• Action item
Report the count of lines with "previous" in the data below, and no other words.

• Saved data entries

+ + +

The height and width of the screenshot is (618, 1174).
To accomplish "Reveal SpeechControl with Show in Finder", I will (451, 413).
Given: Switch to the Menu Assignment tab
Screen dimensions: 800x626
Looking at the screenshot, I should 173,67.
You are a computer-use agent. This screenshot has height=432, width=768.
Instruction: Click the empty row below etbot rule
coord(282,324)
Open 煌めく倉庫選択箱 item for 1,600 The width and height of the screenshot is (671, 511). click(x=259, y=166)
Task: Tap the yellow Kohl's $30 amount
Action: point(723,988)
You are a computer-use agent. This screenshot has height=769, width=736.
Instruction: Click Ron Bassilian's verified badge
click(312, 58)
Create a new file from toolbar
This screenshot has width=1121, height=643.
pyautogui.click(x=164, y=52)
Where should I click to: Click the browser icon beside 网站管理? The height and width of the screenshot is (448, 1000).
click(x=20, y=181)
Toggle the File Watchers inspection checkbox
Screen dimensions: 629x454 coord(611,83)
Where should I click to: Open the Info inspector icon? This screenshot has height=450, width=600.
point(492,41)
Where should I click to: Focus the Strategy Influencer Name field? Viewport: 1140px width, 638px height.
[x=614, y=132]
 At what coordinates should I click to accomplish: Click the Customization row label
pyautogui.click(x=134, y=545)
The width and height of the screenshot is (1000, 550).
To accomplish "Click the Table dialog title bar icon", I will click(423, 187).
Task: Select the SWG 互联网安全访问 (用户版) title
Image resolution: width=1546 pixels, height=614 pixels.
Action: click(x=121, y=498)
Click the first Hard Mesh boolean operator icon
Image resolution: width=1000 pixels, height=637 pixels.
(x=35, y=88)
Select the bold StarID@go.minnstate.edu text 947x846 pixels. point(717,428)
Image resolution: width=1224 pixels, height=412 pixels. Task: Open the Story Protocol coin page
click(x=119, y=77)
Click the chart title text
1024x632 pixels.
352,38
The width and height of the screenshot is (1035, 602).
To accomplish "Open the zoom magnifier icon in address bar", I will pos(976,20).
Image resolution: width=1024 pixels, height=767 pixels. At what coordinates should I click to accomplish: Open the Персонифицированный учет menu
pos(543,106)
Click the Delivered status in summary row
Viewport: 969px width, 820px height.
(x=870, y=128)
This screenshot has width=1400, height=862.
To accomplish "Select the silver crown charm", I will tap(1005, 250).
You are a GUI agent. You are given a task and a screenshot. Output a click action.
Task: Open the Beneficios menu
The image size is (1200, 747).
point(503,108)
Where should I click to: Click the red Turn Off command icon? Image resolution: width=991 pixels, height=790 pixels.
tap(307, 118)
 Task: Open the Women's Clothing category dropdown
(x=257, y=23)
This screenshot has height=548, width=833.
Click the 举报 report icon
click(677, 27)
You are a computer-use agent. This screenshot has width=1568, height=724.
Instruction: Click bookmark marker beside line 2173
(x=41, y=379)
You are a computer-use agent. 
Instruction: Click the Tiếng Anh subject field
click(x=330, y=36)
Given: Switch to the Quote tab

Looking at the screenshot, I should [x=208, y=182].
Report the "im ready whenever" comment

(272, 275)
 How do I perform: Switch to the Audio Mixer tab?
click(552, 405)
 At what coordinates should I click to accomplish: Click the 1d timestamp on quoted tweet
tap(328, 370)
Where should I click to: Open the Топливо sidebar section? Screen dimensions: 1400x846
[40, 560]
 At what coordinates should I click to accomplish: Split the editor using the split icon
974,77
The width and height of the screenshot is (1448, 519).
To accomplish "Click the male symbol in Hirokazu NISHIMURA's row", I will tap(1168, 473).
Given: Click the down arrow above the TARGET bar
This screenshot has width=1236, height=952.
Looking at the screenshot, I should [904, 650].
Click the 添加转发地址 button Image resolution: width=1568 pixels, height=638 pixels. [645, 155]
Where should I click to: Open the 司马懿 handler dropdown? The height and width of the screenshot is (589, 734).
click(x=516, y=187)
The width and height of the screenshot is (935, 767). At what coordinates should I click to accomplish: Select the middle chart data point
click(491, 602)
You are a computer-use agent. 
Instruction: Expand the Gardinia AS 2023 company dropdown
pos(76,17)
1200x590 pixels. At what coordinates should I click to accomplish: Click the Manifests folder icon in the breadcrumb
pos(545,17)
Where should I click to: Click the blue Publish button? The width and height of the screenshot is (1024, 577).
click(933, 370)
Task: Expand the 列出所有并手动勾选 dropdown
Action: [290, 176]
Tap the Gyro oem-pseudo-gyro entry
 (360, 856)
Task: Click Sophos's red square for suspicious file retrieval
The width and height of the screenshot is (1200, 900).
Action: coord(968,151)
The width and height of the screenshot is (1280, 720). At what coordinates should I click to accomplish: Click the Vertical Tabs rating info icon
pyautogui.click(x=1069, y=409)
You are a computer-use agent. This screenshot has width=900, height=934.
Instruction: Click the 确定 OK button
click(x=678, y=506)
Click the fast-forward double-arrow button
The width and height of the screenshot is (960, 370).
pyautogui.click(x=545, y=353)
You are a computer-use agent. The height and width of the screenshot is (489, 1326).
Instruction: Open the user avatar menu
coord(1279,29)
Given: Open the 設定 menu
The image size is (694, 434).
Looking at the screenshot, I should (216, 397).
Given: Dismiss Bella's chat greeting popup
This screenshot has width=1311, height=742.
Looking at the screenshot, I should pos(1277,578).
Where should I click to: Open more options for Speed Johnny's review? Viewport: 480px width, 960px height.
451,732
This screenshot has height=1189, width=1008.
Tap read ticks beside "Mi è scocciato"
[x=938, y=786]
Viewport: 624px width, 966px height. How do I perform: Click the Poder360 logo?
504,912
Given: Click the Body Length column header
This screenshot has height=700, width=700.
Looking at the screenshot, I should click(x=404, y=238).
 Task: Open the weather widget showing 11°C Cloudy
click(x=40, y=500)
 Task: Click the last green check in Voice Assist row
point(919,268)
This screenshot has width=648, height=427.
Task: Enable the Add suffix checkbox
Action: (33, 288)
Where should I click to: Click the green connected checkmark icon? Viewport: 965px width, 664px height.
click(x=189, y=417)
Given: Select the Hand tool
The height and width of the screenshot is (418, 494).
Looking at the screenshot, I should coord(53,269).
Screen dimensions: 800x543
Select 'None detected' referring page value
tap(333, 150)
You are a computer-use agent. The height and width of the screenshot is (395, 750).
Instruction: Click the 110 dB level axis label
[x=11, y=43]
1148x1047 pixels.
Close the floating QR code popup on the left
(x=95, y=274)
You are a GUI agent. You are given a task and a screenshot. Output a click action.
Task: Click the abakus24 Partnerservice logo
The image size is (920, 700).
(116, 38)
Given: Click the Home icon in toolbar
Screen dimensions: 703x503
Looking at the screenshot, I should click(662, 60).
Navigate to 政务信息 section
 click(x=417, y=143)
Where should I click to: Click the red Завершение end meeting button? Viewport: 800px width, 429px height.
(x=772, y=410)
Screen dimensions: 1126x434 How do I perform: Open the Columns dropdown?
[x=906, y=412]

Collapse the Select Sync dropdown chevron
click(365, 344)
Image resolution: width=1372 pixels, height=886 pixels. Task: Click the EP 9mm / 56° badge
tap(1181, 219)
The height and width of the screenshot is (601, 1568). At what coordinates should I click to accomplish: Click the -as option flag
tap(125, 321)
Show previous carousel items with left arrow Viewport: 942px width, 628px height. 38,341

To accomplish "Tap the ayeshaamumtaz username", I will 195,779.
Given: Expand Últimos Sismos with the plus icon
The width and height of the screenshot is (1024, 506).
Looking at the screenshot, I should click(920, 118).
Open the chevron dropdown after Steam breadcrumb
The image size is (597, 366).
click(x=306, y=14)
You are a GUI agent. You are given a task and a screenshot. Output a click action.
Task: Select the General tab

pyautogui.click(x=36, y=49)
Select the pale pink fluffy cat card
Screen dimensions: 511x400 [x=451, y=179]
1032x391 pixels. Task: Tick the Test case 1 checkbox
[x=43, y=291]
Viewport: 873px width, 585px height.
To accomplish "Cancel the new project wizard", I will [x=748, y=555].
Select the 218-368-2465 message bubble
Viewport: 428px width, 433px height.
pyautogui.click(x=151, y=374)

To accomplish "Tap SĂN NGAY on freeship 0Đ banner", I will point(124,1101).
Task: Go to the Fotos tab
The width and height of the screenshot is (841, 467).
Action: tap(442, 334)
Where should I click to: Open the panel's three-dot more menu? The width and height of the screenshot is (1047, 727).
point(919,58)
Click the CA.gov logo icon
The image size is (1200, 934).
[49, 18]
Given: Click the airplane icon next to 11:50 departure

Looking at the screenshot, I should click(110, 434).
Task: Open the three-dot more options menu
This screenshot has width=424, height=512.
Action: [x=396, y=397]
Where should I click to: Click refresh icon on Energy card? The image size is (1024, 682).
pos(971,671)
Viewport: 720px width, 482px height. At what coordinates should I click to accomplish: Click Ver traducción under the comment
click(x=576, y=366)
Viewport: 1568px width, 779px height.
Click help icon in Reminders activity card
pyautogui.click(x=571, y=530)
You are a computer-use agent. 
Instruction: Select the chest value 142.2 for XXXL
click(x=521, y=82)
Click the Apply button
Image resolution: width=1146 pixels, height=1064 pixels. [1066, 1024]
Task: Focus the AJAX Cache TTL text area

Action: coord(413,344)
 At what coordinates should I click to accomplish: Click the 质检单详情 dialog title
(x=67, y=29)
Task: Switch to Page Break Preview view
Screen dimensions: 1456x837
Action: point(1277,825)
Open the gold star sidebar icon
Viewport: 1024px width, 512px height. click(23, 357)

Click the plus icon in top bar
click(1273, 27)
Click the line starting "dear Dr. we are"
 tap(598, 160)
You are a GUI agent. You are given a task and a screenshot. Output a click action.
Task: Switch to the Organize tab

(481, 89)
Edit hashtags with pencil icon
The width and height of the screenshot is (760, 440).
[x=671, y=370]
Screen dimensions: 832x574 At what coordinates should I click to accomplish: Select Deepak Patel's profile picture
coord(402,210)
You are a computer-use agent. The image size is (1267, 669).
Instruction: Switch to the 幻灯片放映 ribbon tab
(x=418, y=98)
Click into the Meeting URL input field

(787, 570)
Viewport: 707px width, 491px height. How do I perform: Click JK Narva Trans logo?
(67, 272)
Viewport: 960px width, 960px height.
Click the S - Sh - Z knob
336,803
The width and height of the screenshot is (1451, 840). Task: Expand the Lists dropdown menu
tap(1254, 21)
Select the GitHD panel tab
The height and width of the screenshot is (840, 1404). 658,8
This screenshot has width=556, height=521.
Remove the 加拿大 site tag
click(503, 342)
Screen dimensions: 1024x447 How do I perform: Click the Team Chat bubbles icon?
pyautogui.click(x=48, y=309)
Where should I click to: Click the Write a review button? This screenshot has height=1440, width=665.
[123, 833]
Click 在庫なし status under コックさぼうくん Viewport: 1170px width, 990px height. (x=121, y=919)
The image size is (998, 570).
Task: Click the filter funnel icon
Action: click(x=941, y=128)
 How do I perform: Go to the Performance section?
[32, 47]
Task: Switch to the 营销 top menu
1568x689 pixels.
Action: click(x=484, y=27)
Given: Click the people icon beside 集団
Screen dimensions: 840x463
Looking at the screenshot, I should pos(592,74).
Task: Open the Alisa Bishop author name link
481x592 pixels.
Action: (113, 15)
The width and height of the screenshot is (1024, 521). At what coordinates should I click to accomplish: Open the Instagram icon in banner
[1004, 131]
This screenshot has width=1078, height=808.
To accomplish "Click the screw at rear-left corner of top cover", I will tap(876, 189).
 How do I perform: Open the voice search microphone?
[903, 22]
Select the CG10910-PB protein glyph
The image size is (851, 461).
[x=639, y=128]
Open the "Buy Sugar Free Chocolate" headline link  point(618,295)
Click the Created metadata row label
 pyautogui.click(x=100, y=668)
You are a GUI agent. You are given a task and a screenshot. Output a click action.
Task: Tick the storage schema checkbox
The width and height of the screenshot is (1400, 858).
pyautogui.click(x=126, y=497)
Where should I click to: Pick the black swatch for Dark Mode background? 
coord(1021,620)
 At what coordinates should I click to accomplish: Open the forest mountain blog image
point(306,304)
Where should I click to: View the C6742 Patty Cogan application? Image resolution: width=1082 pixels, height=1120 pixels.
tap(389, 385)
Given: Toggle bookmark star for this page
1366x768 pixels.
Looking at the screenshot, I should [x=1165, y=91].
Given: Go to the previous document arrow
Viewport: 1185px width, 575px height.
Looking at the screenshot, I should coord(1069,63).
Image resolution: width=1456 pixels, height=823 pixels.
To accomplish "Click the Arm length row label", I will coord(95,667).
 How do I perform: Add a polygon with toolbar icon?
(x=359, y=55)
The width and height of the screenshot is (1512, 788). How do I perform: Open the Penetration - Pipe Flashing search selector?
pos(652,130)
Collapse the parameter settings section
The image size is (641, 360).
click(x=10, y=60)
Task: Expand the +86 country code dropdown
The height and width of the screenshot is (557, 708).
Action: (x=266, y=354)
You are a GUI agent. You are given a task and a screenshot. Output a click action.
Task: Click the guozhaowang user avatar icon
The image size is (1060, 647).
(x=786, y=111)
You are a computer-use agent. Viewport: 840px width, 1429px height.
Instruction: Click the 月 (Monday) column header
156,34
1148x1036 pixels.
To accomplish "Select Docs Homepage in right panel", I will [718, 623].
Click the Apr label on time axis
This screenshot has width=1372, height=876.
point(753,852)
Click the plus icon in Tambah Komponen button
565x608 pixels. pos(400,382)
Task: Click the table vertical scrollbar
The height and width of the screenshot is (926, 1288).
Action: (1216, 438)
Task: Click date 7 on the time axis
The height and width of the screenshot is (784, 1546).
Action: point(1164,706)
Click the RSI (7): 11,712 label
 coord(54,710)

+ + +

• Answer to this problem
2